Biden campaign highlights child care issues in Wisconsin; Republicans push back
WAUSAU, Wis. (WSAW) - Central Wisconsin lawmakers and child care workers joined the Joe Biden campaign for a roundtable on Friday as part of a series of several virtual news events across the country on the candidate’s newly-released plan to address long term affordable child care issues in the country.
The event comes as 39% of child care providers have closed their doors in Wisconsin by the end of May due to the pandemic, according to a July report from the Wisconsin Policy Forum—and as many as half of all providers in central Wisconsin counties like Portage and Adams. The Economic Policy Institute cites Wisconsin as the 20th most expensive state in the country for child care, at an annual cost per year of more than $12,000--higher than some college tuition.

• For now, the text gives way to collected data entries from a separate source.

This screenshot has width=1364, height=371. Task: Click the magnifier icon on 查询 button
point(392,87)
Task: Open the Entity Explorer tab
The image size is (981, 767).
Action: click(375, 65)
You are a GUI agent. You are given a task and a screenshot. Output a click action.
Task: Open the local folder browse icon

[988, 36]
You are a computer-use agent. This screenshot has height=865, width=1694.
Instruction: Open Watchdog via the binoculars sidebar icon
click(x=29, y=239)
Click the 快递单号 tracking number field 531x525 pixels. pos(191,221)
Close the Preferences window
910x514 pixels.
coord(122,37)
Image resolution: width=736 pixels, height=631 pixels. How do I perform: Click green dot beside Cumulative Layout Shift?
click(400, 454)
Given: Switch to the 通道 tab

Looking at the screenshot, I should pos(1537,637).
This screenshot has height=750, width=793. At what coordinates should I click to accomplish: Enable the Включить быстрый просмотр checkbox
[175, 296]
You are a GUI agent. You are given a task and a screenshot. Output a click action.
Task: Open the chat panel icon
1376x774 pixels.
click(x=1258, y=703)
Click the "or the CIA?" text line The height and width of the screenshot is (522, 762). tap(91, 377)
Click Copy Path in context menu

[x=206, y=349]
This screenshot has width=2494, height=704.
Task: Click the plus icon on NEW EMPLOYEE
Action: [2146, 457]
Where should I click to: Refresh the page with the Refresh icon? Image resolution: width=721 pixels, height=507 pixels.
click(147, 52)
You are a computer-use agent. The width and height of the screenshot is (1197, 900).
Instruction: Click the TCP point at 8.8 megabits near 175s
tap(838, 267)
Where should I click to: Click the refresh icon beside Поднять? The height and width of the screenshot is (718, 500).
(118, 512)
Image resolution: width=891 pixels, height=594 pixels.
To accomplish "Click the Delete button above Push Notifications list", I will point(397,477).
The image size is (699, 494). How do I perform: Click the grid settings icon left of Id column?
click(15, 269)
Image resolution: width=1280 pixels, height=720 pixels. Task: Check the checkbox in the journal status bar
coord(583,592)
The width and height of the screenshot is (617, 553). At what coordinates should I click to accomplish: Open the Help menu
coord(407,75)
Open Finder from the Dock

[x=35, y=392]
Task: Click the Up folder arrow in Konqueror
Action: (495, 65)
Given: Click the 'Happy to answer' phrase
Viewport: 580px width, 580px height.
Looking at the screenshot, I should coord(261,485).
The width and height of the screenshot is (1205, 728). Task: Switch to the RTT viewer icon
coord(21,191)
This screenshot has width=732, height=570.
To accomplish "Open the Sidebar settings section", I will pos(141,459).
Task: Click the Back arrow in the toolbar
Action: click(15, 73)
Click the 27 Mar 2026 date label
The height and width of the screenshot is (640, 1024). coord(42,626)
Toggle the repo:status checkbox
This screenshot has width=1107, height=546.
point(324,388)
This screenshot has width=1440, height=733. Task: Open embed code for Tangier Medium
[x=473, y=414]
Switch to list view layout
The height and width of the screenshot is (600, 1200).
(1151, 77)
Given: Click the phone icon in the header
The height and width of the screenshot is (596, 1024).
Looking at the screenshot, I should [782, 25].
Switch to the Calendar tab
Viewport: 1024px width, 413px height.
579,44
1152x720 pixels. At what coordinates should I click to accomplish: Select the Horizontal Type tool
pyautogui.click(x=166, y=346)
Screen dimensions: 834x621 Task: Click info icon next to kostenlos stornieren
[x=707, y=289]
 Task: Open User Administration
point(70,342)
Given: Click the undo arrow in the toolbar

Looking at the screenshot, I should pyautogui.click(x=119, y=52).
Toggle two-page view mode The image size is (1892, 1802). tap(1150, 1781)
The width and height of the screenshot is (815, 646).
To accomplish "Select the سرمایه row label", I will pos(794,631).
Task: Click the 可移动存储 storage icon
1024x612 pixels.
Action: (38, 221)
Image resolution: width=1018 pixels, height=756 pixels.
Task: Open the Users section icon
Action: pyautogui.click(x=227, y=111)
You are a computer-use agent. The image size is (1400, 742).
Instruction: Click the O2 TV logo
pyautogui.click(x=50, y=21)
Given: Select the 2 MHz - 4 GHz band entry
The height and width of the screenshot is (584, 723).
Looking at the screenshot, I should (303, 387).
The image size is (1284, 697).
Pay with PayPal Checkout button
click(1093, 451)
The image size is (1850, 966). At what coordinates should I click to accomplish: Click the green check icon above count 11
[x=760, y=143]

The plan would invest $775 billion over ten years into universal child care and in-home care for the elderly population, a plan that the Trump campaign arm in Wisconsin pushes back on as hiking taxes. A spokesperson pointed to the President’s parental leave for federal employees, expansion of child care and development block grants, and increased child tax credits as part of his response to child care issues. Staffers say Biden’s plan would be paid in part by rolling back ‘unproductive and unequal tax breaks’ for real estate investors making over $400,000 and increasing tax compliance for high-income earners. Key points of his plan include increasing tax credits and state subsidies to help families afford child care while increasing pay for child care providers.
Joining in the roundtable included Lisa Cabasos, Ho Chunk language instructor; Raeane Funmaker, an early childhood educator; and Chia Her, a child care provider in Wausau. They cited a need for more affordable training, emotional support, and better pay and benefits in the field.
“I’ve been working in the child care field for 15 years in the Wausau area, and I also have kids of my own,” Chai Her, a Wausau child care provider, noted. “We need benefits...whenever we’re sick, what do we do? We have to find our own. It’s very expensive.”
Democrat state representative Katrina Shankland also joined the roundtable, saying it was among the top issues working families were expressing to her in the past few months.
“We have to invest in our child care providers but we also have to support working families,” Shankland noted.